● Work to do: Copy out the entries beginning with the line containing "Describe the element at coordinates (1433, 123)" and ending with the line containing "coordinates (97, 593).", both lines included, without changing a character.
[BEGIN Data section]
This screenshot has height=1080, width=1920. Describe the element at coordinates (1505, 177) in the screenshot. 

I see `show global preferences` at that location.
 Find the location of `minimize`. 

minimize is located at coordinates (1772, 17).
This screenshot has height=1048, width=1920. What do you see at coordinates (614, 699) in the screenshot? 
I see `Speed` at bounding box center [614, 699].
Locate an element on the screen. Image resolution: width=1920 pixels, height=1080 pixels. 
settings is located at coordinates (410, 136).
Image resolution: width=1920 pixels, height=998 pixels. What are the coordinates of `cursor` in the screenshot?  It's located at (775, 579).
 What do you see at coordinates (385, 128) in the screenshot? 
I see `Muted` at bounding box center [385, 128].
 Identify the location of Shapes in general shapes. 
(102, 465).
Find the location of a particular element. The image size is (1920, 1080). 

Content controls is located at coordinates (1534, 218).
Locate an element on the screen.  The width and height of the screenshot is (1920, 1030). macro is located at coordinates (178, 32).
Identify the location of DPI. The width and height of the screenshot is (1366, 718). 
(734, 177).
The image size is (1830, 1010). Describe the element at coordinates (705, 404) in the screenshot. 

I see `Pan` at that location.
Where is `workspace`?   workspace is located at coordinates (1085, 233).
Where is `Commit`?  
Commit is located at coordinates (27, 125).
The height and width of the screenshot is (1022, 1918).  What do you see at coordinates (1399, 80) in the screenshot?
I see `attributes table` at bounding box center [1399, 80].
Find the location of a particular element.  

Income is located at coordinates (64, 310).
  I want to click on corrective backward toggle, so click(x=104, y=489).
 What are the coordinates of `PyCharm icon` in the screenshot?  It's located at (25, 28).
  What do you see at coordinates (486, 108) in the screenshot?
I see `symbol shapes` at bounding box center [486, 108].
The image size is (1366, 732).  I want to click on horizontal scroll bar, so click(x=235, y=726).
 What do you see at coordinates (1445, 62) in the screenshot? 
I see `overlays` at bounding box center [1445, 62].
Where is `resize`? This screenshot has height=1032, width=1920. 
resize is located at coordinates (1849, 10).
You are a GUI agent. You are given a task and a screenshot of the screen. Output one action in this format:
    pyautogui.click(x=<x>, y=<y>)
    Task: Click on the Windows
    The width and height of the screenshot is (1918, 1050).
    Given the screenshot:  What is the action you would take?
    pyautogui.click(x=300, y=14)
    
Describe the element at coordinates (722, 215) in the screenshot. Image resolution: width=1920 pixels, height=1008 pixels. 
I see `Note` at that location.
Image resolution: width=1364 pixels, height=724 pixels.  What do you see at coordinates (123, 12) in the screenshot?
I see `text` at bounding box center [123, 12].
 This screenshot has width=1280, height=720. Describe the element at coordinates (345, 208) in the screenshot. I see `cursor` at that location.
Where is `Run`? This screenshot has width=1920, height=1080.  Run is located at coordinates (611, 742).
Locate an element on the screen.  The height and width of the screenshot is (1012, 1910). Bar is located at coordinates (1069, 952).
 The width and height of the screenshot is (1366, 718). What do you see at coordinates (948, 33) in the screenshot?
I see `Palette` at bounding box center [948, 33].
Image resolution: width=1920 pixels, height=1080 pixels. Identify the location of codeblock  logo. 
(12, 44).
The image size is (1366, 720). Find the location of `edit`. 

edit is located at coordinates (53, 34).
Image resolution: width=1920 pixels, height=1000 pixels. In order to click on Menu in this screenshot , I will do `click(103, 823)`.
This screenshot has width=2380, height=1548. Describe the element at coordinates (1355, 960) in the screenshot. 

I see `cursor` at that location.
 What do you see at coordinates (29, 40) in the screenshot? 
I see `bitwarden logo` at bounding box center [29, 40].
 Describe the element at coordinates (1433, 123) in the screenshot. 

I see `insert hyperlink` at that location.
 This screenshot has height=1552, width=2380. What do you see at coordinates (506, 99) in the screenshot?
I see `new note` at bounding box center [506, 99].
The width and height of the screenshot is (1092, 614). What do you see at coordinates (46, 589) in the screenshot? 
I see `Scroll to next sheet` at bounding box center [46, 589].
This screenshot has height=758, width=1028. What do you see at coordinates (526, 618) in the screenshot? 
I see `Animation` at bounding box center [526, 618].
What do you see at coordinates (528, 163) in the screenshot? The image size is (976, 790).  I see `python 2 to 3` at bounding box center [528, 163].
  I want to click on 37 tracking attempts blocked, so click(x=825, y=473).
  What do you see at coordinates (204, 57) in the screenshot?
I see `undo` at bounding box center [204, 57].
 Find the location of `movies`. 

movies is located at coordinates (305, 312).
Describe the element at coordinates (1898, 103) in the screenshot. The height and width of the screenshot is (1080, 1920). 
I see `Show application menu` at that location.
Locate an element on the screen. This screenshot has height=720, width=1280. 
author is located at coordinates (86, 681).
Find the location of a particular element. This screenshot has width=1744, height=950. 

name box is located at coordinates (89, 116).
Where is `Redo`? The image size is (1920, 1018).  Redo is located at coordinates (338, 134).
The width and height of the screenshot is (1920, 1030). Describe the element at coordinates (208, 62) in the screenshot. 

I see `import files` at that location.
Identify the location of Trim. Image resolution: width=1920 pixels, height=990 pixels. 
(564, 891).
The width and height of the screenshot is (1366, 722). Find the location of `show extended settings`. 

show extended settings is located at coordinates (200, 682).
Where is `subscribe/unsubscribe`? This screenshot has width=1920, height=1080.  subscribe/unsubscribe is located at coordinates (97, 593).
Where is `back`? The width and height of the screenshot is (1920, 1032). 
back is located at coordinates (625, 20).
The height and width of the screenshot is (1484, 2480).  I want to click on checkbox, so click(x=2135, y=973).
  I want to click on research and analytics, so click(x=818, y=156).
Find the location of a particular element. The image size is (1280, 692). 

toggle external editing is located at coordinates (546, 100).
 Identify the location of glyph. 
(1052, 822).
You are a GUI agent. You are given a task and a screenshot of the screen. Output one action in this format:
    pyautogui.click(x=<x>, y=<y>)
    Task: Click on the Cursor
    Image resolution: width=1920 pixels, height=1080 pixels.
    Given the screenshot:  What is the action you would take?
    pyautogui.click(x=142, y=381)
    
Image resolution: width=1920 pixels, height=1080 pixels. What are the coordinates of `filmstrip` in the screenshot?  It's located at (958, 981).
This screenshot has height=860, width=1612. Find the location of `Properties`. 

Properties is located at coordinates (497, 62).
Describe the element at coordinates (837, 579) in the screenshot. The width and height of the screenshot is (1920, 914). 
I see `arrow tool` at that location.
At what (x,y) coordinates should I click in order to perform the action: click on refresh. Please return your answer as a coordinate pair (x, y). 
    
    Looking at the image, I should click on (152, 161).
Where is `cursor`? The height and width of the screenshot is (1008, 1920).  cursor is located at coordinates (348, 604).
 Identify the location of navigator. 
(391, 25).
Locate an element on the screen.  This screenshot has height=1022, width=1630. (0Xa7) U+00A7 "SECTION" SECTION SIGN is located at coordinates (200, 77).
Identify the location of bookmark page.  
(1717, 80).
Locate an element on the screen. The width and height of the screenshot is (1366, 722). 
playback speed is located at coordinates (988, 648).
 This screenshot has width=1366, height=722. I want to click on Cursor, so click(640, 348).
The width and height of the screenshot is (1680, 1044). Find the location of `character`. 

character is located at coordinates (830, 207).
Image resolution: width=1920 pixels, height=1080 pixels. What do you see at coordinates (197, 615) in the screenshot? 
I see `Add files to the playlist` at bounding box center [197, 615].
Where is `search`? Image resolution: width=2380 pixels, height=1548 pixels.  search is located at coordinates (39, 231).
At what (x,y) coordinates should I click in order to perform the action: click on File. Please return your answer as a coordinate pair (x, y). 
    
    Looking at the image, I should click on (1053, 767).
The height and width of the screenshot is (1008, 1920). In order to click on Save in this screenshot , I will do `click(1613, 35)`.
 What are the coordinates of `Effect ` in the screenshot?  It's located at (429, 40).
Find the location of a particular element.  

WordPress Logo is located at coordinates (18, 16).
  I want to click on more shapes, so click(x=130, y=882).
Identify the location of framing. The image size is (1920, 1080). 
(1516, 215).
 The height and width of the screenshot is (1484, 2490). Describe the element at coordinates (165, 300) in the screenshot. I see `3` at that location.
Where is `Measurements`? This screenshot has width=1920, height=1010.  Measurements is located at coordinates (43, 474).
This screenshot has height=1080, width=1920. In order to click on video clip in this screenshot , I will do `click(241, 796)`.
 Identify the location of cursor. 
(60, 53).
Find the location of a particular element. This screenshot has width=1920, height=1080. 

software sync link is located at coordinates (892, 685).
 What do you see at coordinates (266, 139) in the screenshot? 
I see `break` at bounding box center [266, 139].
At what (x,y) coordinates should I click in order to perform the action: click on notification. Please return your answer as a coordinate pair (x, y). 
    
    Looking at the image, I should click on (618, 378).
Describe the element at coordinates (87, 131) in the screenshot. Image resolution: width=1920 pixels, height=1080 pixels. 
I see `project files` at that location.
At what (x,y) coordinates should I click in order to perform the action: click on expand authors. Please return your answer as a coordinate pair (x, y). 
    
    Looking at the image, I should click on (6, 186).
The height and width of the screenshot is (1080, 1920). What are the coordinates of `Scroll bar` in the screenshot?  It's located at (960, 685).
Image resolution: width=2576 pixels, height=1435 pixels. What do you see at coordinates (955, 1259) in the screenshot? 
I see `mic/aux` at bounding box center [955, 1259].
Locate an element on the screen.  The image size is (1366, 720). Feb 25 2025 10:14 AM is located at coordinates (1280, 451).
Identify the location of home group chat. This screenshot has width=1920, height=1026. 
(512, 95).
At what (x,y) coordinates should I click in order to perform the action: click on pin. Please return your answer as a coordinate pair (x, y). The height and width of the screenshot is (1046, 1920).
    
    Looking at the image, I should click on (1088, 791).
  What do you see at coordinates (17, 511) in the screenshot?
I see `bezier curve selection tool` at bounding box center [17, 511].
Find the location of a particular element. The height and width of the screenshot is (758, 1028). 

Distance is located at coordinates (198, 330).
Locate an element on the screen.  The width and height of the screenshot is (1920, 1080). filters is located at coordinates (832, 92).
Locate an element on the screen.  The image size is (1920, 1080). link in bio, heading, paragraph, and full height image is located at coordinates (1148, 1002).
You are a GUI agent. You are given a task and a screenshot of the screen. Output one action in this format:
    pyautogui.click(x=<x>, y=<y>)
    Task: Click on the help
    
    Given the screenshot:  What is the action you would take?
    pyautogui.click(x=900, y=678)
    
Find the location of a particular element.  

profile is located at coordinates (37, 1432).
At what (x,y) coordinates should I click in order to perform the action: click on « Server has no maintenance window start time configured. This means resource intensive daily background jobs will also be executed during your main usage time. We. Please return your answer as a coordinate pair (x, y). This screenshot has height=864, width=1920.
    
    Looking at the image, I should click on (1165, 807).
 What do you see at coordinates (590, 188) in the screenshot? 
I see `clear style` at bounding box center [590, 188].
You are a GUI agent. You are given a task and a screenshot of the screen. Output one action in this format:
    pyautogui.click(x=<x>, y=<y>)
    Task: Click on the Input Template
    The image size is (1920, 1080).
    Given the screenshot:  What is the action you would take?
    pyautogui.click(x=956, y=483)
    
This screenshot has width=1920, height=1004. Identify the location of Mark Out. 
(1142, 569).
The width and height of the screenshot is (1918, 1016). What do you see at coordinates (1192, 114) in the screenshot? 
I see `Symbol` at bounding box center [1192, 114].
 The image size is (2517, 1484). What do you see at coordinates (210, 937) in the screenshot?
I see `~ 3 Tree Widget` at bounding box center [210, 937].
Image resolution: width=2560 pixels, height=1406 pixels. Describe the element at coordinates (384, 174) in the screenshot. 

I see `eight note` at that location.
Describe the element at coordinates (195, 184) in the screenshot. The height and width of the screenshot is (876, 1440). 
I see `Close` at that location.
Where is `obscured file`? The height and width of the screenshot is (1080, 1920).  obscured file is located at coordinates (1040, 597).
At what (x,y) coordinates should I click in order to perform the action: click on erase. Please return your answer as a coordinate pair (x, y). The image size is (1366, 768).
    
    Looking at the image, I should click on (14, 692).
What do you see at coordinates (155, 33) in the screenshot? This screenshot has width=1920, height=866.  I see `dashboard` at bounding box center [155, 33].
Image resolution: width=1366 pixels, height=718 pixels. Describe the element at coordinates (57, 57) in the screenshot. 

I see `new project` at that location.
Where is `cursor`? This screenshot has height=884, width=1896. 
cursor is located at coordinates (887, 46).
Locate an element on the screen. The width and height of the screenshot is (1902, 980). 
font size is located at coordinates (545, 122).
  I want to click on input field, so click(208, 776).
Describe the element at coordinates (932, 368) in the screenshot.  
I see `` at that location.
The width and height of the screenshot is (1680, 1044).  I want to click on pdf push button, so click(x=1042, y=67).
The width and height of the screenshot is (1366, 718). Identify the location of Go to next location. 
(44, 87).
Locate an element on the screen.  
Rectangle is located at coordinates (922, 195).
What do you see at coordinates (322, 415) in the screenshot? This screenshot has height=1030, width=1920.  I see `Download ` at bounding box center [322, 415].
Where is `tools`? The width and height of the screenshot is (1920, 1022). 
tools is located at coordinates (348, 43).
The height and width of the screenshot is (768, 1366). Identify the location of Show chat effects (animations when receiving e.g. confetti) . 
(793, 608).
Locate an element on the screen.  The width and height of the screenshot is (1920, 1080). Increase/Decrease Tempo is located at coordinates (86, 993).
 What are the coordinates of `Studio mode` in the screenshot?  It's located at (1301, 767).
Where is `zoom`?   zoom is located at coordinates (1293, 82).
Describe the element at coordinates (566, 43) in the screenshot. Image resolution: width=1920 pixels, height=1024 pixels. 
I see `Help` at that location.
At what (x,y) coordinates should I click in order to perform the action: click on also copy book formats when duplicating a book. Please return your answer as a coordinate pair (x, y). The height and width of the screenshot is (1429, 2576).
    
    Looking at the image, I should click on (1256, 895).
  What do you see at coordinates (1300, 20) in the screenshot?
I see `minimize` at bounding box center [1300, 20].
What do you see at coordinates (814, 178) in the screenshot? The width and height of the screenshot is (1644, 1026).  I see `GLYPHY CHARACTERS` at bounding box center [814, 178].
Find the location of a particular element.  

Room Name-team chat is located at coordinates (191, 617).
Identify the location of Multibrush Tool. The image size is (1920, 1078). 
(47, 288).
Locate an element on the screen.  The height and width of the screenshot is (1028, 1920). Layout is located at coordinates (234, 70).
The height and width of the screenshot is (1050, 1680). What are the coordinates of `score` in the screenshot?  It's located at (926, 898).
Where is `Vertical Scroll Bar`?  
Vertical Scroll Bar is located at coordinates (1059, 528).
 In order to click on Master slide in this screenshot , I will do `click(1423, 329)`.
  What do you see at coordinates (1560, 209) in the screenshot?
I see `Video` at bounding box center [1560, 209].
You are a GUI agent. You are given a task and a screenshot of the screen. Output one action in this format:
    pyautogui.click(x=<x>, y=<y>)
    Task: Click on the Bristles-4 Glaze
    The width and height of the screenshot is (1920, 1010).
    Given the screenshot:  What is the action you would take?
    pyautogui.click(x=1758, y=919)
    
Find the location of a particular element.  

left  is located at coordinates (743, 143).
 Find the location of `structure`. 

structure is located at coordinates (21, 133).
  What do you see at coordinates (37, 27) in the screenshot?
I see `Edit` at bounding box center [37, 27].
[END Data section]
● Exercise response:
 Describe the element at coordinates (1433, 123) in the screenshot. 

I see `insert hyperlink` at that location.
 This screenshot has height=1552, width=2380. What do you see at coordinates (506, 99) in the screenshot?
I see `new note` at bounding box center [506, 99].
The width and height of the screenshot is (1092, 614). What do you see at coordinates (46, 589) in the screenshot? 
I see `Scroll to next sheet` at bounding box center [46, 589].
This screenshot has height=758, width=1028. What do you see at coordinates (526, 618) in the screenshot? 
I see `Animation` at bounding box center [526, 618].
What do you see at coordinates (528, 163) in the screenshot? The image size is (976, 790).  I see `python 2 to 3` at bounding box center [528, 163].
  I want to click on 37 tracking attempts blocked, so click(x=825, y=473).
  What do you see at coordinates (204, 57) in the screenshot?
I see `undo` at bounding box center [204, 57].
 Find the location of `movies`. 

movies is located at coordinates (305, 312).
Describe the element at coordinates (1898, 103) in the screenshot. The height and width of the screenshot is (1080, 1920). 
I see `Show application menu` at that location.
Locate an element on the screen. This screenshot has height=720, width=1280. 
author is located at coordinates (86, 681).
Find the location of a particular element. This screenshot has width=1744, height=950. 

name box is located at coordinates (89, 116).
Where is `Redo`? The image size is (1920, 1018).  Redo is located at coordinates (338, 134).
The width and height of the screenshot is (1920, 1030). Describe the element at coordinates (208, 62) in the screenshot. 

I see `import files` at that location.
Identify the location of Trim. Image resolution: width=1920 pixels, height=990 pixels. 
(564, 891).
The width and height of the screenshot is (1366, 722). Find the location of `show extended settings`. 

show extended settings is located at coordinates (200, 682).
Where is `subscribe/unsubscribe`? This screenshot has width=1920, height=1080.  subscribe/unsubscribe is located at coordinates (97, 593).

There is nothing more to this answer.